Saturday, May 05, 2012

Customer Review of History and Education policy

Been going through a bunch of papers and came across this, that I thought others would appreciate:

History: The Customer Reviews
The New Yorker October 17, 2011

The Tsar Falls in Russia

I do not recommend the Russian Revolution. At first, I fell for the hype and was kind of excited to set fire to my landlord. But now it seems like it’s just getting to be a lot of yakkety-yak. What we need is already with us, as far as I’m concerned: breathing, harvest, an icon by Andrei Rublev in our church, some carnal relations.

We have enough trouble with Baba Yaga; we don’t need men from Moscow to tell us their dreams for our children.

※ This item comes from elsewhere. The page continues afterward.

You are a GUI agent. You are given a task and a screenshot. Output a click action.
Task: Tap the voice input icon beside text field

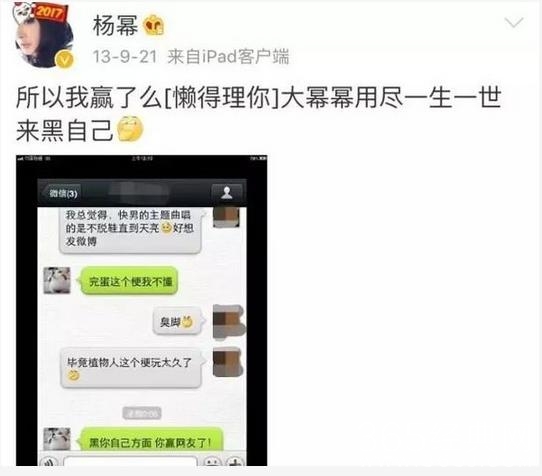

What do they think our children are doing today? They’re catching chickens and gathering damp birch sticks. If it ain’t broke, don’t fix it.

This customer recommends the reign of Peter the Great instead.

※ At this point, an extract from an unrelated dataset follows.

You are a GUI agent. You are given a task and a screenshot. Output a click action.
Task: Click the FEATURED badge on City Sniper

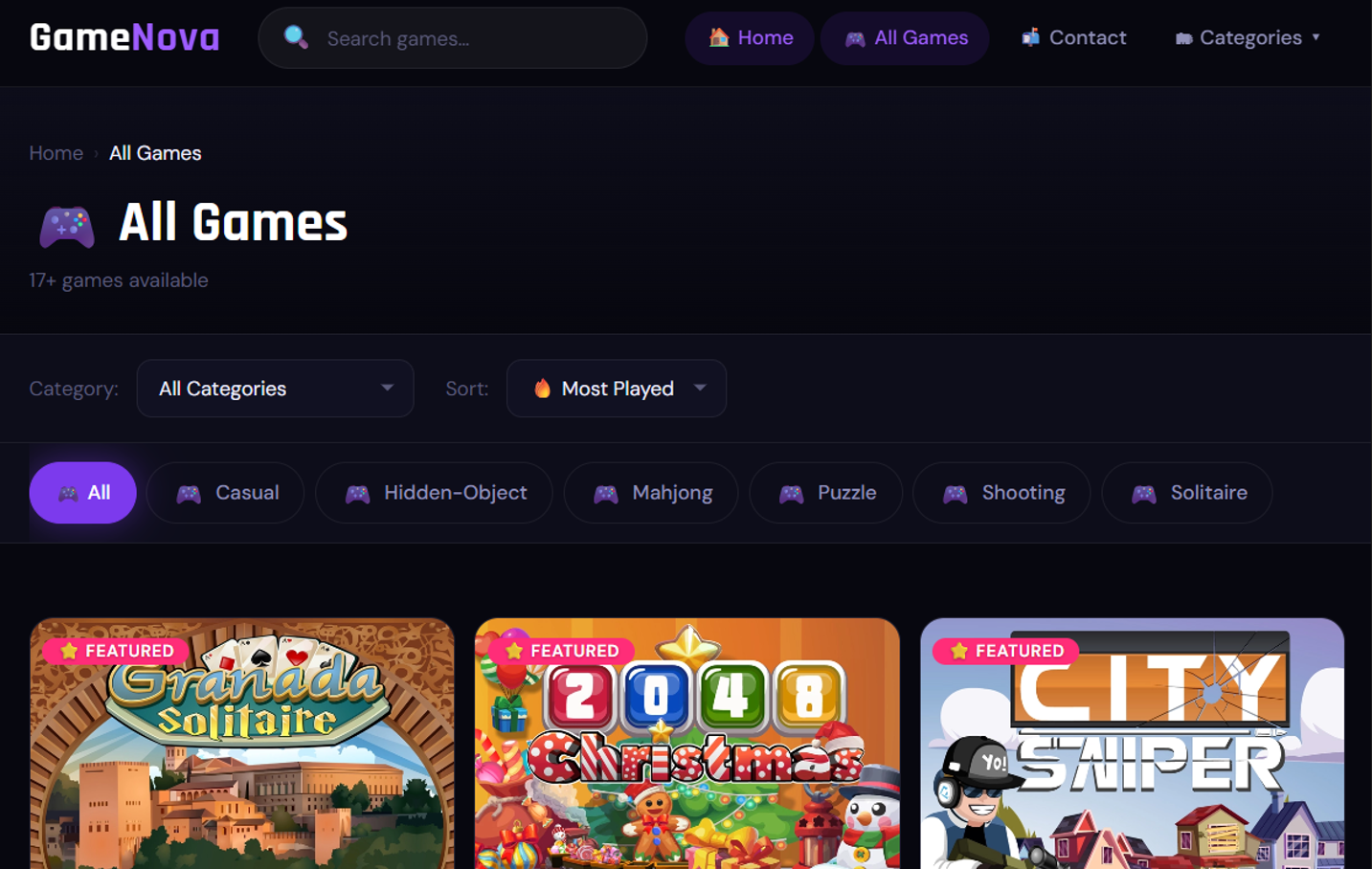point(1005,650)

On a slightly more serious note:


I've been reading The Anxiety Economy from the Jan/Feb 2012 issue of The Atlantic, which raises lots of issues but the most explicit is an (admittedly not very unique) point about education.

I may not have been following the presidential race as much as I might like, I feel his point of education barely coming up in the campaign is an understatement. It seems to me that there has been almost nothing on such a fundamental and potentially explosive issue. I really don't have good idea of where the candidates stance on education policy, especially Romney. The only specific proposals I really know of from Obama are the "race to the top" and educational debt relief. Have I missed something?

Friday, May 04, 2012

Lonely Hearts, and lots more besides....

I came across the most recent copy of the London Review of Books and couldn't resist taking a look to see for myself the famously witty personal ads in the back. Sadly, there was only one worth any note this time:

Woman, 35: Large, untapped reserves of buttock and frontal lobe. Contact me at (email given).

There was also an interesting letter, in response to an article about a geographical oddity in Europe, Neutral Moresnet :

The Akwizgran Discrepancy
Reading Neal Ascherson’s account of Moresnet-neutre reminded me of another quirk of European geography (LRB, 22 March). The border between East and West Berlin followed the pre-existing municipal boundaries, but this line was quite irregular and when the Wall was built it cut a few corners. I remember seeing, in West Berlin in the mid-1980s, a collection of Gruftis and Autonomen – goths and anarchist punks – who had set up camp on a triangle of land about fifty yards on each side, hard up against the Wall, where they were playing very loud music and smoking spliffs without any interference from the West Berlin authorities. This was because the campers were on what was technically East German territory. I also saw some doors, with no handles on the Western side, set into the Wall where it ran alongside this triangle, and I was told, although I didn’t see it myself, that every so often the Volkspolizei would come through the doors, drag the Gruftis and Autonomen into the East, rough them up and throw them back out.
Nick Wray- Derby, UK

Wednesday, May 02, 2012

The Metaphorical Avocado and Other Deep-Sea Butterflies

Having a good time daydreaming about what a blog entitled "The Metaphorical Avocado and Other Deep-Sea Butterflies" might contain/discuss.